Rimonte di Champions. Era l’andata delle semifinali: Bayern-Real da 0-1 a 2-1 a 2-2. Capita, fra squadre che non muoiono mai. La partita è stata tattica e mossa a seconda delle fasi, delle esigenze: e dei gusti, ma sì. Per una ventina di minuti, catenaccio del Carletto. Dicono «bloque bajo», a Madrid: contenti loro. Lunin salva su Sané, gli opliti spingono. Naturalmente, segnano i Blancos. Kroos indovina un passaggio che coinvolge lo spazio, l’errore di Kim, il movimento di Vinicius. A Coverciano tutti in piedi.
Il Bayern ha il centravanti, Kane. Il Real no: supplisce con l’agilità di Rodrygo e Vinicius. Anche per questo, o contropiede o avanzamento coatto dei reparti, con relativi rischi di coltellate alla schiena. Difatti. Alla ripresa, Tuchel toglie Goretzka, sguinzaglia Guerreiro (a sinistra) e sposta Sané a destra. Bellingham gigioneggia, potrebbe raddoppiare Kroos, ma nel giro di 3’ scoppia la rivoluzione: il pari nasce da un’iniziativa di Laimer, osso perpetuo, e trova in Sané la lecca che serve. Poi Muller smarca Musiala. Il cucciolo, in crescita, costringe Lucas Vazquez, che terzino non è, a un rigore «muy claro», trasformato da Hurrikane.
«Muy claro» è anche il penalty che Kim, disastroso rimpiazzo di De Ligt, commette su Rodrygo, palla c’è-palla non c’è. Tocca a Vinicius: non si può dire che gli scappi il bisturi. Gli era scivolato poco prima: smarcato da Modric, badante di Kroos, e murato dal corpaccione di Neuer.

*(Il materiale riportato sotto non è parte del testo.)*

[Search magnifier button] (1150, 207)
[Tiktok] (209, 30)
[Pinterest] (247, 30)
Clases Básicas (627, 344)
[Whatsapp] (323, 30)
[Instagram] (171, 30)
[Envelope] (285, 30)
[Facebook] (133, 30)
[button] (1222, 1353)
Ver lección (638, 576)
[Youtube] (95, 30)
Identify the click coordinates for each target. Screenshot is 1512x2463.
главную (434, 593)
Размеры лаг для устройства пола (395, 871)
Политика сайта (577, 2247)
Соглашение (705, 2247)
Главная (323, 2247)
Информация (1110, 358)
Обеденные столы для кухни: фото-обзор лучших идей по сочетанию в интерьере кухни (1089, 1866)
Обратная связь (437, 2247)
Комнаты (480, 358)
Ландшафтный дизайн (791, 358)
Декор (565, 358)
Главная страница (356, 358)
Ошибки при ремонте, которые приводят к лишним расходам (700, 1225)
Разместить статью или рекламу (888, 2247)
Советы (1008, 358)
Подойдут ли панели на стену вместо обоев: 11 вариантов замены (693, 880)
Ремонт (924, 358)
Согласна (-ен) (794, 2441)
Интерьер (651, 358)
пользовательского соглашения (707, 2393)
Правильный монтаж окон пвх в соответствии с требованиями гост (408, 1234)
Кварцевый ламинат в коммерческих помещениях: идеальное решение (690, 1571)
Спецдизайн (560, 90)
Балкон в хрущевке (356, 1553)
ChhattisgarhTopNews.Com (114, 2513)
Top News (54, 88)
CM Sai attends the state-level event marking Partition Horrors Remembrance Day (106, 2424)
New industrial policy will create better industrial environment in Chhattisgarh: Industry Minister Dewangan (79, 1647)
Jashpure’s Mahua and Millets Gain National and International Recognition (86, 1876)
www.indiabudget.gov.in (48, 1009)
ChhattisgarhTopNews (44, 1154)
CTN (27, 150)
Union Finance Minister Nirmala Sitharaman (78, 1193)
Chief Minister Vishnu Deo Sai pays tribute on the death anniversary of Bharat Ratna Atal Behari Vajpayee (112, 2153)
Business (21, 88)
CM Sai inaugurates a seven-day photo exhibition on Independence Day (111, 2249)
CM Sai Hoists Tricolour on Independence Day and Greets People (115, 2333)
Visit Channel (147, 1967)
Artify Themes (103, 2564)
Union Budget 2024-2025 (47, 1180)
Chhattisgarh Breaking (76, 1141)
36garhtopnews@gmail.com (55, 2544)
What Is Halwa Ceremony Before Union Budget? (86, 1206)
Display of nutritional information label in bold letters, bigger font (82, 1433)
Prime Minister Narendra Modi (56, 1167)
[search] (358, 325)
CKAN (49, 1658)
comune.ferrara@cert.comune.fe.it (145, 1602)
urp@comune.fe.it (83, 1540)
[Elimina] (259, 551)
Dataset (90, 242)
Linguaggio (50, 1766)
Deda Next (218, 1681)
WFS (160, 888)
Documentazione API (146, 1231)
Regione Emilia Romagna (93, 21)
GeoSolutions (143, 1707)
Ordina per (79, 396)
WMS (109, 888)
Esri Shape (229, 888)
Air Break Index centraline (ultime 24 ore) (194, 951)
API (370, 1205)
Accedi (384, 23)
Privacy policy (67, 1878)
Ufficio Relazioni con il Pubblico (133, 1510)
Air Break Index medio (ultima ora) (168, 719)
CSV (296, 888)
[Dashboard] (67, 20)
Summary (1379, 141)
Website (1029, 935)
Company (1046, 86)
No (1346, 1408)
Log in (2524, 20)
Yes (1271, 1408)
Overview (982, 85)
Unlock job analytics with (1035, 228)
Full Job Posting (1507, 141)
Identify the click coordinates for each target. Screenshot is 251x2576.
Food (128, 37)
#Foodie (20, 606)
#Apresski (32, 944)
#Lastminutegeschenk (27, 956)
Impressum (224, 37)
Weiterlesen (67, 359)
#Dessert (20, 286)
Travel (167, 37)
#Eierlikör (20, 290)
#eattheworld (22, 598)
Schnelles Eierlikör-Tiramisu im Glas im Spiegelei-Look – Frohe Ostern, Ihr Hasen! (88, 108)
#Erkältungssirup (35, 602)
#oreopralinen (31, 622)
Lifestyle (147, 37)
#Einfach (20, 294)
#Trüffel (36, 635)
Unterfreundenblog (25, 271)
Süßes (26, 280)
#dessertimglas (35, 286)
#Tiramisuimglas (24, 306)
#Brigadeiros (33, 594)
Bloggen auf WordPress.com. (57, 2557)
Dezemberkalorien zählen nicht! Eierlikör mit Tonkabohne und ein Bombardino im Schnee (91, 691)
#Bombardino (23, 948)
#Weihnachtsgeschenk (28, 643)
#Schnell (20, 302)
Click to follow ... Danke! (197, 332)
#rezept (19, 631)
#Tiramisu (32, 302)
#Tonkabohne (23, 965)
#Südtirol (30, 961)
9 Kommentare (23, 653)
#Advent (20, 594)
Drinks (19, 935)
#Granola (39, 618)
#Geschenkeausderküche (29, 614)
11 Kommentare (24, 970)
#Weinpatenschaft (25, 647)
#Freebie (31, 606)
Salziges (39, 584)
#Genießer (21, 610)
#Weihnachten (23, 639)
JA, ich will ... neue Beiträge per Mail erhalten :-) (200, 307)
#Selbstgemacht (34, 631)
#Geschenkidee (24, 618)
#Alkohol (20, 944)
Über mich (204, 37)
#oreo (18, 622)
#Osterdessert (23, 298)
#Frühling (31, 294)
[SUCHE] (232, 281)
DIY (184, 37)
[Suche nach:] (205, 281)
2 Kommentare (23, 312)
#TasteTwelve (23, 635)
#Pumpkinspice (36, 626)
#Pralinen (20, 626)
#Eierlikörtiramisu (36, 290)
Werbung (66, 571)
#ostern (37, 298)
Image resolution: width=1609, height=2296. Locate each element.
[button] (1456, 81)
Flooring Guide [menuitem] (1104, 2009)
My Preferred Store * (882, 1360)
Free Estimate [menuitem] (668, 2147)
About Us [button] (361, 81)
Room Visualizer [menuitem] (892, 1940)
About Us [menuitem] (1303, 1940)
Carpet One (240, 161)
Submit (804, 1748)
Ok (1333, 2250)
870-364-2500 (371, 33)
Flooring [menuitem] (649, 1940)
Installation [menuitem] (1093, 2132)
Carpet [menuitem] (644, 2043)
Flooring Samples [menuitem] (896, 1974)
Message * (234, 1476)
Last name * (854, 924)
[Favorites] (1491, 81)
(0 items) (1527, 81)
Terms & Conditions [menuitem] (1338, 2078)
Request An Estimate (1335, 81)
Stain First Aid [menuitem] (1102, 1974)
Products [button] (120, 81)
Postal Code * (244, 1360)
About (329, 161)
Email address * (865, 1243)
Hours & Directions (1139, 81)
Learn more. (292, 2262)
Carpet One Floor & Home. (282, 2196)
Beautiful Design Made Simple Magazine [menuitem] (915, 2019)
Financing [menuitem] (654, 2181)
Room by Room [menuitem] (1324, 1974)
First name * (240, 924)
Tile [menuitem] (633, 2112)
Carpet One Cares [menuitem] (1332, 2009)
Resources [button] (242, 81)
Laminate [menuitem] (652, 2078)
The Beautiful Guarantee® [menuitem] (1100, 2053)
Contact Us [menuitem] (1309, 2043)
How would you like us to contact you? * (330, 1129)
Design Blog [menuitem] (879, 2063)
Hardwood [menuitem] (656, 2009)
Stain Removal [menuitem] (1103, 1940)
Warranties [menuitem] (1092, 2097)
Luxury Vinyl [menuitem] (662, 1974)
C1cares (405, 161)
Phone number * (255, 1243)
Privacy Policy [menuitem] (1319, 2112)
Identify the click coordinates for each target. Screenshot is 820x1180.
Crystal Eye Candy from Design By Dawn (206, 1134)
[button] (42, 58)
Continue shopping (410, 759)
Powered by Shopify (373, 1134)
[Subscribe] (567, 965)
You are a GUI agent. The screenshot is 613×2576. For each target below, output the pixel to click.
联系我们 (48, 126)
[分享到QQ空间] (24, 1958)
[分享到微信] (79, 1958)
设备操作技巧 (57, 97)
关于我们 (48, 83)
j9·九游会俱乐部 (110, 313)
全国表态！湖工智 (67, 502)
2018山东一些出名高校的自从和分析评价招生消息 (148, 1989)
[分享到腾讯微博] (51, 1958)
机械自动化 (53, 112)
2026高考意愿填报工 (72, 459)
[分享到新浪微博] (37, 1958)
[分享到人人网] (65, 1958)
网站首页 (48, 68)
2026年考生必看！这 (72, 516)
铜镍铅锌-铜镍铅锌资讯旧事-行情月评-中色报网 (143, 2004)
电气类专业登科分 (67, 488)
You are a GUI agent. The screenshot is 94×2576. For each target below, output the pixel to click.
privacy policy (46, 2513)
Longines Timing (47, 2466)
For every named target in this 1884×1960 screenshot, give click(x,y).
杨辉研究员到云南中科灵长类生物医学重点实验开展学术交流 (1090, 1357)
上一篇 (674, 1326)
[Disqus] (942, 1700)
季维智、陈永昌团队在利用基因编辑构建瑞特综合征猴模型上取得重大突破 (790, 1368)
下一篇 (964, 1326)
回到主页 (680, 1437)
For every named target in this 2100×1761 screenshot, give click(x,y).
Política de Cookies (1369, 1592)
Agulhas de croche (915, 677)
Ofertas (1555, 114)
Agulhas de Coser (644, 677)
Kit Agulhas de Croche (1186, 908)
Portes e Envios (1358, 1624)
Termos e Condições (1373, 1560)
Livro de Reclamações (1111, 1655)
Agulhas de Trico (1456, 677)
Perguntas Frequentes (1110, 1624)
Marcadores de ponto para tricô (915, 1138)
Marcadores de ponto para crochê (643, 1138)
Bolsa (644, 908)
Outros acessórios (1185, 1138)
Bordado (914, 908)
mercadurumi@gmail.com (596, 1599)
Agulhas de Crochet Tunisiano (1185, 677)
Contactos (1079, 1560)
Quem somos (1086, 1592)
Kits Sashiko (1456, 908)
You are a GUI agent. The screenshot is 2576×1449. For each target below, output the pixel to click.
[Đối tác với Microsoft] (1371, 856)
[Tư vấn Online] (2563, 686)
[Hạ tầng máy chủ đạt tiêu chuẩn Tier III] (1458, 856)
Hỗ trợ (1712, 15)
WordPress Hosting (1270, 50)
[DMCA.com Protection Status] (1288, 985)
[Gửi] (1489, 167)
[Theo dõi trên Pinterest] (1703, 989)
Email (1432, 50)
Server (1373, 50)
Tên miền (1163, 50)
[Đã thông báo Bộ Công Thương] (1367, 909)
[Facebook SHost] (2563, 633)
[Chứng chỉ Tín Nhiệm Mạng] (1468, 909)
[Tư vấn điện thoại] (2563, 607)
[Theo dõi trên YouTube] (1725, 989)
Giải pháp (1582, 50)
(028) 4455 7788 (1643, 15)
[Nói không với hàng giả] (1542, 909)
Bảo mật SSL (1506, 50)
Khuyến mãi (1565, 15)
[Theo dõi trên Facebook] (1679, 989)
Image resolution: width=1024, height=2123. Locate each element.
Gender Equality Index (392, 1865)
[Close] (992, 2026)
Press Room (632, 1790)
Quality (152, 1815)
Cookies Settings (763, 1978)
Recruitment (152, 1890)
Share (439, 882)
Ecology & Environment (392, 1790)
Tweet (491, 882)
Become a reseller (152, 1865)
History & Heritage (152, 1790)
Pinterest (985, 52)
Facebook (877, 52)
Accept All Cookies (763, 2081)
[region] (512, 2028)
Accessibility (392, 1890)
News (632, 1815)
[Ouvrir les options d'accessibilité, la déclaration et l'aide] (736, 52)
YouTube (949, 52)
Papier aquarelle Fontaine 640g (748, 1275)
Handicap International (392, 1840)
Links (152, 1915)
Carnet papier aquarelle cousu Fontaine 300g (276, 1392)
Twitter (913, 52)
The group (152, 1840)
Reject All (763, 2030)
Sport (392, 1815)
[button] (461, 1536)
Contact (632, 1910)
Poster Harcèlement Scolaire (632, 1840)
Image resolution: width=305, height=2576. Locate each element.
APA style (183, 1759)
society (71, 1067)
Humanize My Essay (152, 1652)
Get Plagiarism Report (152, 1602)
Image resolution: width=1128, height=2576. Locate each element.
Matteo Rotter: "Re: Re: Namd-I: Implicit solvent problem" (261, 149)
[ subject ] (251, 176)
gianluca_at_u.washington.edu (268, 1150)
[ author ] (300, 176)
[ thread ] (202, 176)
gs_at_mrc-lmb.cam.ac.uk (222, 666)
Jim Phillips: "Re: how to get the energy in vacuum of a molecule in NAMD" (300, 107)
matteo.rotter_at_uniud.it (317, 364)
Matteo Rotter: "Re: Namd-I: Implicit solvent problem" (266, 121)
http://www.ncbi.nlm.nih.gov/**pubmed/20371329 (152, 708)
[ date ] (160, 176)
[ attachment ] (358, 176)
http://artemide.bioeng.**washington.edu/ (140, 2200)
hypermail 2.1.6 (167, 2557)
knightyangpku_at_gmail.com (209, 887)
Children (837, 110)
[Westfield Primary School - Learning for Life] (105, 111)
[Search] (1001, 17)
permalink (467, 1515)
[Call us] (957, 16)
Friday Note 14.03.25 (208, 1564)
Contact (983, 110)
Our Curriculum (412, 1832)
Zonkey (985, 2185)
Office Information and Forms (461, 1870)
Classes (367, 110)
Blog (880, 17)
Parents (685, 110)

Guizzo di Gnabry a parte, la coda declina sazia, gli uni aggrappati agli altri. Si decide al Bernabeu. Confermo il mio 55% pro Madrid, ma il Bayern fra casa e trasferta macina sempre. Carlitos se lo legò al dito, l’esonero. Ignaro di un vecchio detto: quando le cose vanno bene, il figlio e il genero dell’allenatore sono il vice e il nutrizionista. Quando vanno male, il vice e il nutrizionista «ritornano» il figlio e il genero dell’allenatore. Non solo da noi. Anche in Baviera.